Persis saat seretan buaya agak mengendur, dengan tenaga tersisa, keduanya lantas memutuskan untuk turun dari pancung. Mereka bergegas mengikat tali pengikat itu ke pohon bakau. “Sekitar pukul 20.00, baru kami bisa ikat ke pohon,” kenang Doni.
Setelah mengikat tali jangkar tersebut ke pohon bakau, keduanya beristirahat sebentar sebelum begerak menuju rumah masing-masing. “Malamnya, Bang Erwin yang tak bisa tidur. Dia dan Kevin (kawan mereka yang lain, red) kembali ke lokasi buaya itu untuk pastikan buaya itu tak lepas atau kabur,” ujar Doni.
Saat pagi baru temuan buaya tersebut dilaporkan ke Kecamatan Sagulung. Pihak kecamatan bersama warga lain akhirnya bergotong royong mengevakuasi buaya tersebut ke darat.
Si buaya memang sudah tidak melawan lagi karena kehabisan tenaga. Tapi, dengan berat sekitar setengah ton, tetap tak mudah mengevakuasinya. Dibutuhkan puluhan orang untuk memindahkannya ke darat.
Oleh petugas Kecamatan Sagulung, buaya tersebut lantas diangkut dengan sebuah truk untuk dibawa ke kantor Dinas Lingkungan Hidup Kota Batam. “Kemungkinan akan dibawa ke lokasi penangkaran buaya di Pulau Bulan,” ujar Kasi Trantib Kecamatan Sagulung M Jamil.

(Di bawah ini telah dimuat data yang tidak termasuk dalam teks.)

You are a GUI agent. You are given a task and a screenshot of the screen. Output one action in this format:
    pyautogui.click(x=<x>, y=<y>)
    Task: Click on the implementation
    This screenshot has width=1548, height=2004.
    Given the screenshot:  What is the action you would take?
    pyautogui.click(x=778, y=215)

Jamil juga mengimbau warga yang biasa beraktivitas di sekitar sungai tersebut untuk lebih waspada. “Bisa jadi, masih ada buaya yang lain. Jadi, untuk sementara, hindari dulu lah mancing atau beraktivitas di dekat sungai,” imbau Jamil.

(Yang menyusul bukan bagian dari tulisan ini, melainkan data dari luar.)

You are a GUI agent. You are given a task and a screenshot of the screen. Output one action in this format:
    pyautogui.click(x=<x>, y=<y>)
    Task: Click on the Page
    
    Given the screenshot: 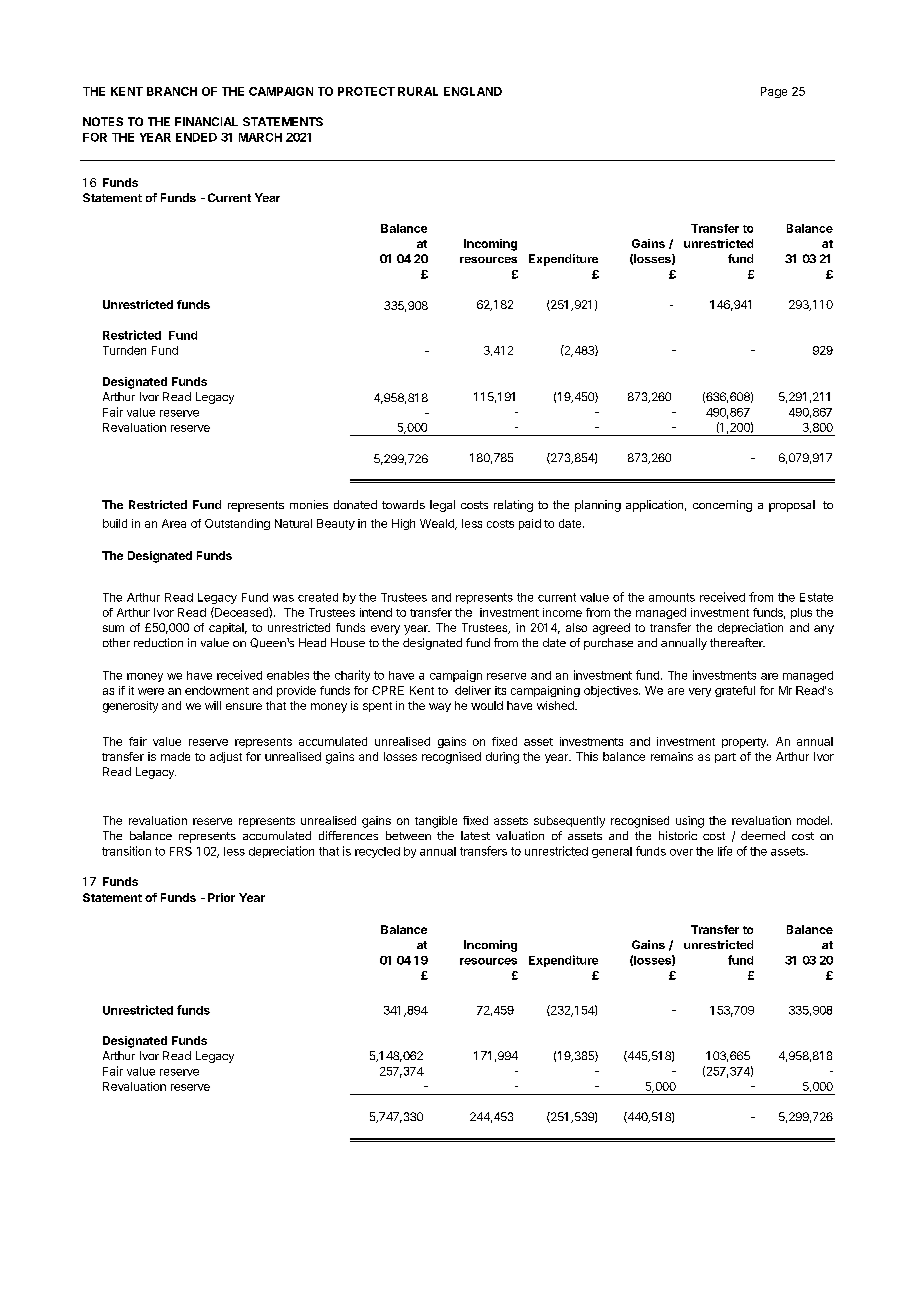 What is the action you would take?
    pyautogui.click(x=774, y=92)
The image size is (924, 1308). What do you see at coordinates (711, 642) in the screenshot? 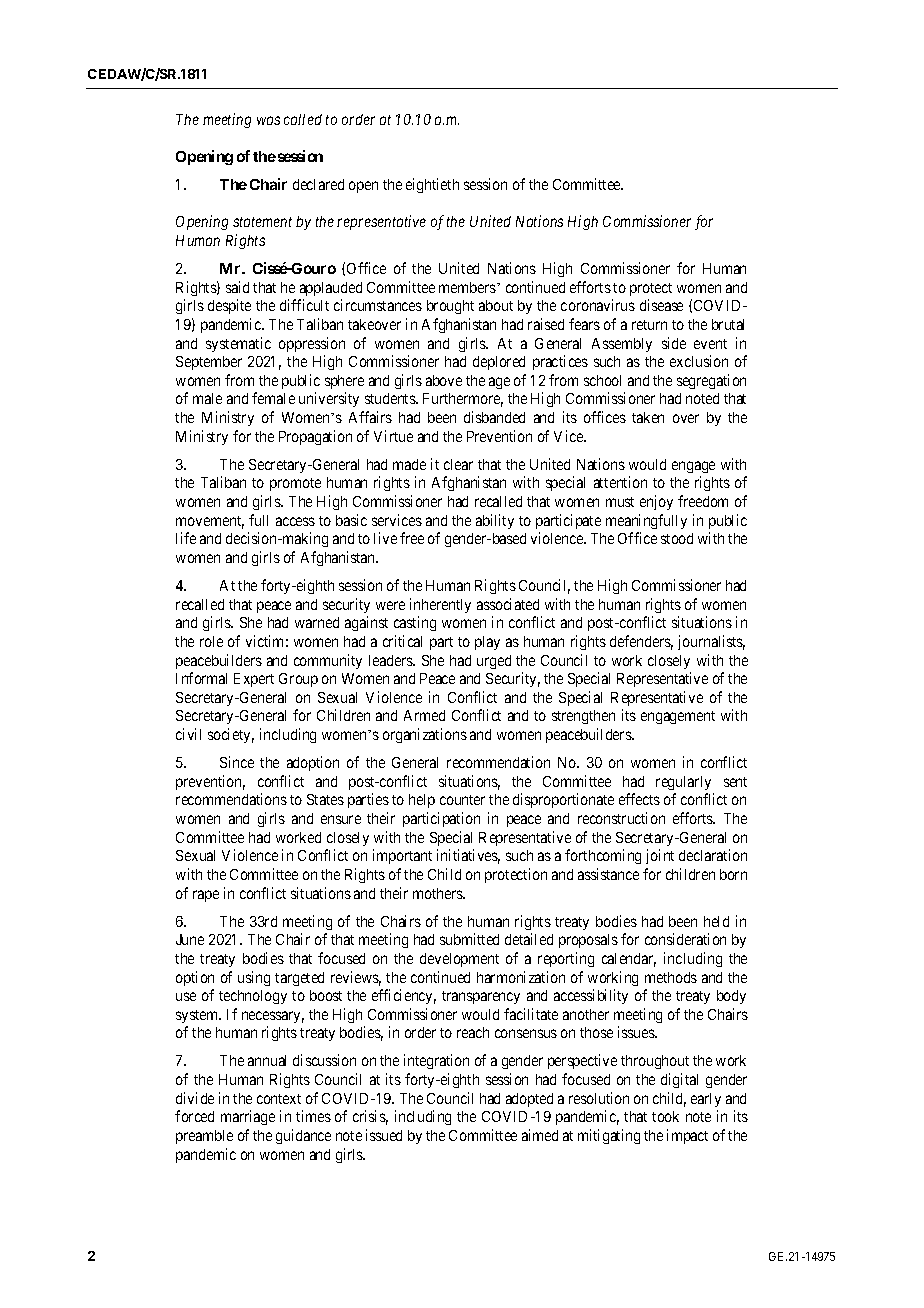
I see `journalists` at bounding box center [711, 642].
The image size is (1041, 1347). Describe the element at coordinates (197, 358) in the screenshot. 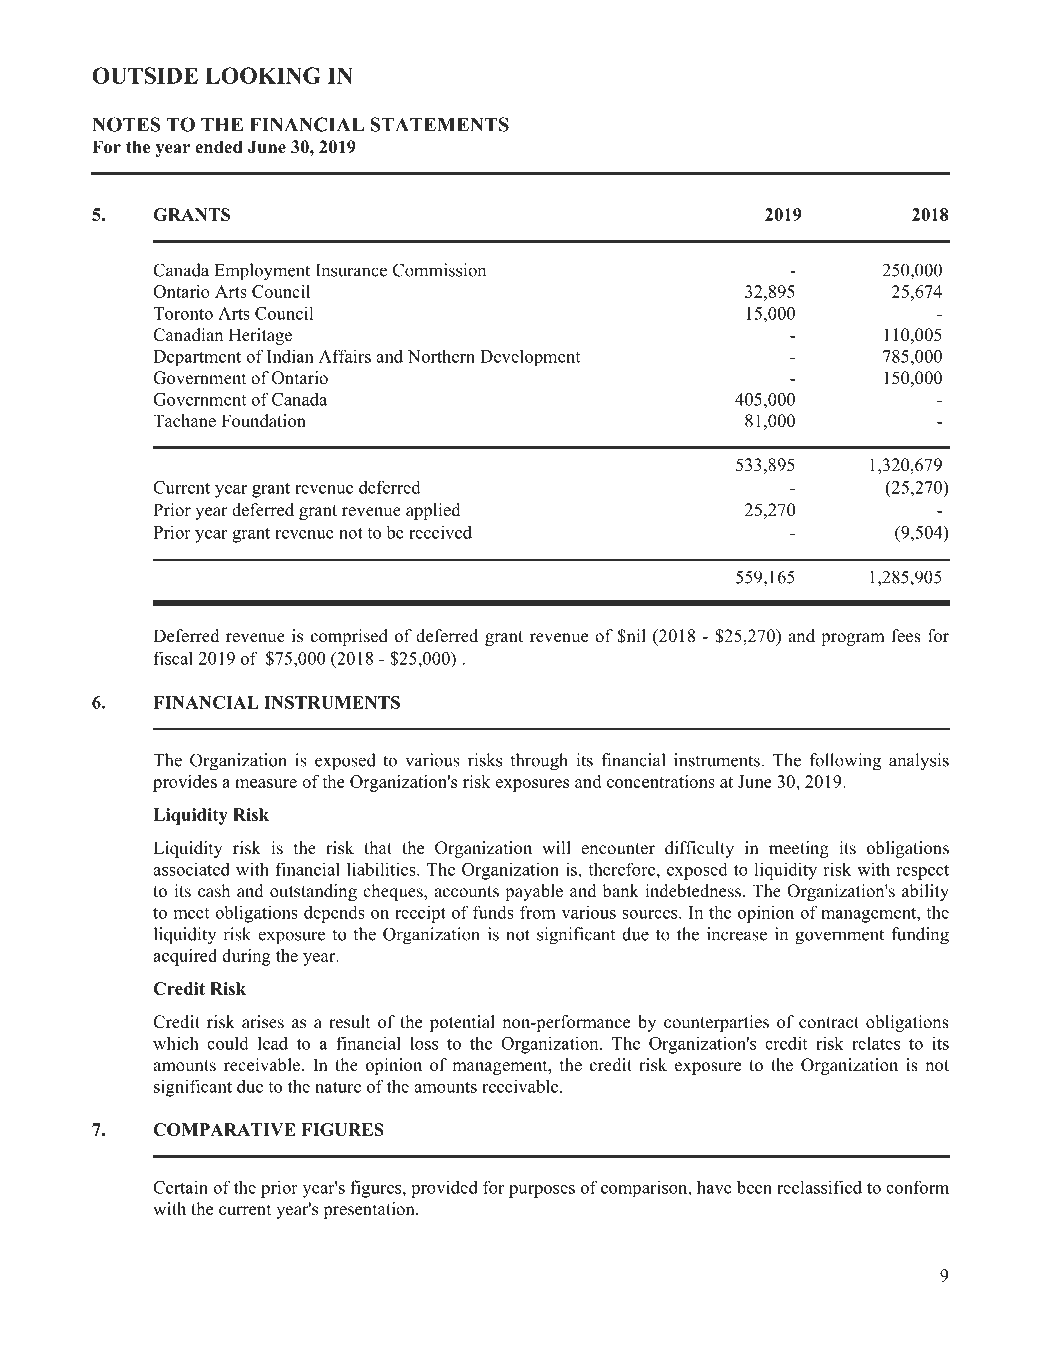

Doni dan Erwin tentu tak bisa lama-lama menghindari Sungai Seilangkai. Mata pencarian mereka bergantung di sana. Mereka tentu hanya bisa berharap buaya yang baru saja ditaklukkan dengan susah payah itu tak punya kakak, adik, istri, atau teman. (*)
LOGIN untuk mengomentari.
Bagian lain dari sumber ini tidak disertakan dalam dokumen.